Act No. 285

Public Acts of 2023

Approved by the Governor

December 7, 2023

Filed with the Secretary of State

December 8, 2023

EFFECTIVE DATE:  February 13, 2024

state of michigan

102nd Legislature

Regular session of 2023

Introduced by Senators Irwin, Bayer, Cavanagh, Chang, Geiss, McMorrow, Polehanki and Cherry

ENROLLED SENATE BILL No. 410

AN ACT to amend 1961 PA 236, entitled “An act to revise and consolidate the statutes relating to the organization and jurisdiction of the courts of this state; the powers and duties of the courts, and of the judges and other officers of the courts; the forms and attributes of civil claims and actions; the time within which civil actions and proceedings may be brought in the courts; pleading, evidence, practice, and procedure in civil and criminal actions and proceedings in the courts; to provide for the powers and duties of certain state governmental officers and entities; to provide remedies and penalties for the violation of certain provisions of this act; to repeal all acts and parts of acts inconsistent with or contravening any of the provisions of this act; and to repeal acts and parts of acts,” by amending section 2946 (MCL 600.2946), as amended by 1995 PA 249.

The People of the State of Michigan enact:

Sec. 2946. (1) It is admissible as evidence in a product liability action that the production of the product was in accordance with the generally recognized and prevailing nongovernmental standards in existence at the time the specific unit of the product was sold or delivered by the defendant to the initial purchaser or user.

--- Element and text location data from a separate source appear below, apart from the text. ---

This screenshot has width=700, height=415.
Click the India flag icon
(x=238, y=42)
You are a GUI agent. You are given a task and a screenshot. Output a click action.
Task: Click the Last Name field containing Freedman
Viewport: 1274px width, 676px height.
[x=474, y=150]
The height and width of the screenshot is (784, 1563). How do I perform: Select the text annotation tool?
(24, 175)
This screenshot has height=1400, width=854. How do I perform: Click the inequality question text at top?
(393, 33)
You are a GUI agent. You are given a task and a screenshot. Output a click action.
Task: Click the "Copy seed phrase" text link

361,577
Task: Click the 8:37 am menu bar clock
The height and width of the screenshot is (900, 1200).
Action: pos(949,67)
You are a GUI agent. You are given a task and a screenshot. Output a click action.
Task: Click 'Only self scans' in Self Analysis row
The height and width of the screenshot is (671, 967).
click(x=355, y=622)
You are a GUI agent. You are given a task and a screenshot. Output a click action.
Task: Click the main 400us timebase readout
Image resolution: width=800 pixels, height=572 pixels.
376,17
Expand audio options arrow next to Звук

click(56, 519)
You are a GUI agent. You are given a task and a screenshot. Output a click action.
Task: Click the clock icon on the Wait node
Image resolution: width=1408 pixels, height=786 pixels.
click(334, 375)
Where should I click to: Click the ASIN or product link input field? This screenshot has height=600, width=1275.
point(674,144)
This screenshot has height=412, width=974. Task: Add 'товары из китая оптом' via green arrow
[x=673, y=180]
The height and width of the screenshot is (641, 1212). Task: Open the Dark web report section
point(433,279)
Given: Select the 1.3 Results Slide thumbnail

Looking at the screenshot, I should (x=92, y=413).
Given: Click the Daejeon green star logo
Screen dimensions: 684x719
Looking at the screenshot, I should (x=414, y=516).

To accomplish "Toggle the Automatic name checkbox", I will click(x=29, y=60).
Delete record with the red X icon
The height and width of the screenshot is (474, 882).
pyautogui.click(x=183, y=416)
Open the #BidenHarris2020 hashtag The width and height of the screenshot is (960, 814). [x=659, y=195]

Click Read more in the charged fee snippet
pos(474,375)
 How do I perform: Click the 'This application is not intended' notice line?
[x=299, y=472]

(2) In a product liability action brought against a manufacturer or seller for harm allegedly caused by a production defect, the manufacturer or seller is not liable unless the plaintiff establishes that the product was not reasonably safe at the time the specific unit of the product left the control of the manufacturer or seller and that, according to generally accepted production practices at the time the specific unit of the product left the control of the manufacturer or seller, a practical and technically feasible alternative production practice was available that would have prevented the harm without significantly impairing the usefulness or desirability of the product to users and without creating equal or greater risk of harm to others. An alternative production practice is practical and feasible only if the technical, medical, or scientific knowledge relating to production of the product, at the time the specific unit of the product left the control of the manufacturer or seller, was developed, available, and capable of use in the production of the product and was economically feasible for use by the manufacturer. Technical, medical, or scientific knowledge is not economically feasible for use by the manufacturer if use of that knowledge in production of the product would significantly compromise the product’s usefulness or desirability.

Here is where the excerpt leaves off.